Stored items:
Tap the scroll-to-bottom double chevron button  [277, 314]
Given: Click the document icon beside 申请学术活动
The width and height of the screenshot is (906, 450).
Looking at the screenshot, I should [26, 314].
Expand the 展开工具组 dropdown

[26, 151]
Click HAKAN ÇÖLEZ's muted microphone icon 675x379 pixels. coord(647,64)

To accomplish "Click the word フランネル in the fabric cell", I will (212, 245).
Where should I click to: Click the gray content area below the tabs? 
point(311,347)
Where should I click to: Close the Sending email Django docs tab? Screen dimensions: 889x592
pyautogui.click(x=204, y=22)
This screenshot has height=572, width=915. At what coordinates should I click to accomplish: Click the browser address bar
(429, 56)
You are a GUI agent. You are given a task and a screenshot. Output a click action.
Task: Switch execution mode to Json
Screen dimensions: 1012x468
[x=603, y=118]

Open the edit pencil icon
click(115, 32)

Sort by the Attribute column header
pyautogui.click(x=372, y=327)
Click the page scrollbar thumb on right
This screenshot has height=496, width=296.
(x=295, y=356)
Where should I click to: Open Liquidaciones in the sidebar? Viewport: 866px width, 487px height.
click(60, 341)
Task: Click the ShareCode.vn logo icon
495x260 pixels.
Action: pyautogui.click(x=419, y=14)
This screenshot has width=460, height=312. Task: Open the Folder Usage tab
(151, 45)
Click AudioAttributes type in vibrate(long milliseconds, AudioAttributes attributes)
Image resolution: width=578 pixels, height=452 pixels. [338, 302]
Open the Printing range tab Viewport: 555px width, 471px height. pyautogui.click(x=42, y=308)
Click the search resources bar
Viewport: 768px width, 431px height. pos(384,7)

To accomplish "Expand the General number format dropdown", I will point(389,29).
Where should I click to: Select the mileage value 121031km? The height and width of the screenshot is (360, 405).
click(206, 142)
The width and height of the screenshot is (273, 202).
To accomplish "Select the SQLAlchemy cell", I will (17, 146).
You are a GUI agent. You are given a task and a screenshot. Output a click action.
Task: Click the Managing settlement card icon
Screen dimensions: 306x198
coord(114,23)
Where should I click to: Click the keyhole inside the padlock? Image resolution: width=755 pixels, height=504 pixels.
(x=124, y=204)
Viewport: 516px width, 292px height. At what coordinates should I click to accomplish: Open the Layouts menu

--- GOAL OF THE EXERCISE ---
The answer must consist of every line in the records above that contains the word "will".

--- EXPECTED ANSWER ---
To accomplish "Click the word フランネル in the fabric cell", I will (212, 245).
To accomplish "Expand the General number format dropdown", I will point(389,29).
To accomplish "Select the SQLAlchemy cell", I will (17, 146).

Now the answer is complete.